Not Worth The Price: Matt on Marvel’s Free Comic Book Day 2018

May 25, 2018

I am in awe—literal, no-lie awe—of the wild disparity between Marvel Studios and Marvel Comics. While Marvel Comics flails around and tries one desperate rebooting after another so that a hypothetical new reader won’t be “lost” or have to know a bunch of convoluted continuity, the movie side of the house basically says “Screw you, if you want to fully enjoy this year’s summer tentpole you have to have watched—and paid attention to—eighteen previous movies that would take up nearly two full days of your life. And while Marvel Comics continues to shrivel up into itself, Marvel Studios turned a nearly three-hour movie starring nineteen major movie stars WITHOUT AN ENDING into one of the biggest films of all time.

It’s become clear that, every step of the way, the comics side of the house CANNOT figure out what makes the movies successful, and it’s become equally clear that they’re gonna keep trying. Case(s) in point: this year’s two main Free Comic Book Day offerings. (SPOILERS for both books follow after the jump.)

The AVENGERS: FREE COMIC BOOK DAY issue shouldn’t irritate me as much as it does. I generally like Jason Aaron’s writing, as well as his willingness to go ultra-bonkers with the Marvel Universe-ness of it all. I enjoy Sara Pichelli’s art, and Justin Ponsor’s colors are reliably good. The story itself might even be okay, in that bonkers Jason Aaron-y way: Odin reveals to Black Panther that he was part of an ur-Avengers team a literal million years ago, and he (along with previous versions of Black Panther, Phoenix, Ghost Rider, Iron Fist, and Dr. Strange) killed a Celestial, and now that Celestial is back. (Back through Loki’s machinations, of course, because you can’t launch an Avengers team without it being Loki’s fault.)

**Data**.
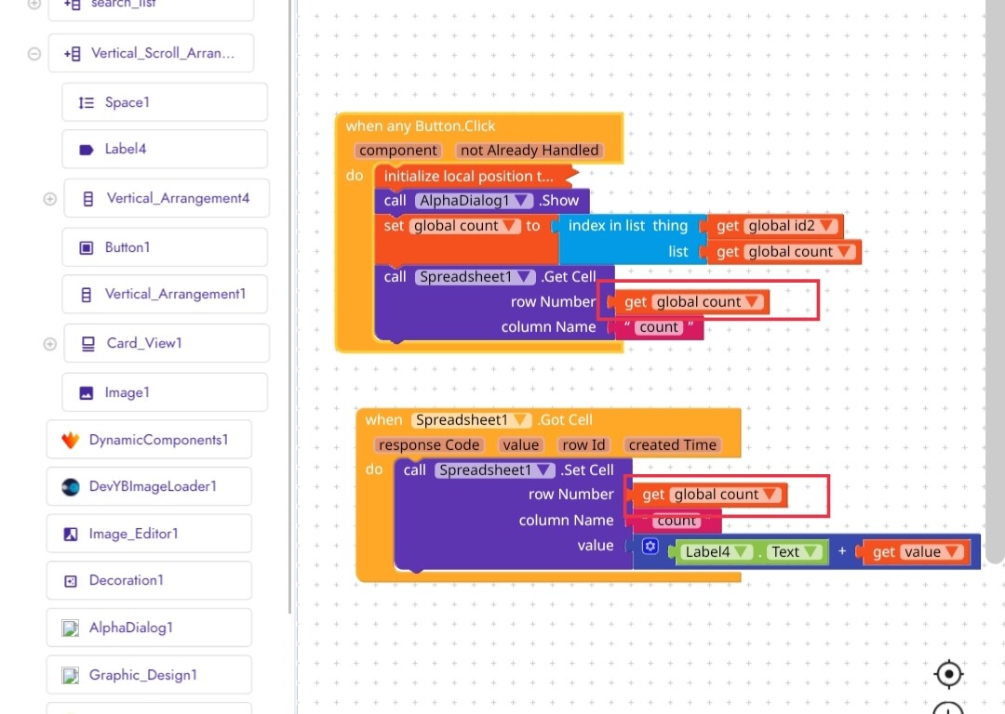1005x714 pixels.
Task: Expand the Vertical_Arrangement4 tree node
Action: click(x=50, y=199)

**Exercises to complete**.
a. Could you transcribe everything in the Free Comic Book Day review from "I am in awe—literal, no-lie" down to "of all time."?
b. How would you put this sentence from the Free Comic Book Day review into Spanish: "I enjoy Sara Pichelli’s art, and Justin Ponsor’s colors are reliably good."

**Answers by task**.
a.
I am in awe—literal, no-lie awe—of the wild disparity between Marvel Studios and Marvel Comics. While Marvel Comics flails around and tries one desperate rebooting after another so that a hypothetical new reader won’t be “lost” or have to know a bunch of convoluted continuity, the movie side of the house basically says “Screw you, if you want to fully enjoy this year’s summer tentpole you have to have watched—and paid attention to—eighteen previous movies that would take up nearly two full days of your life. And while Marvel Comics continues to shrivel up into itself, Marvel Studios turned a nearly three-hour movie starring nineteen major movie stars WITHOUT AN ENDING into one of the biggest films of all time.

b. Me gusta el dibujo de Sara Pichelli, y los colores de Justin Ponsor son invariablemente buenos.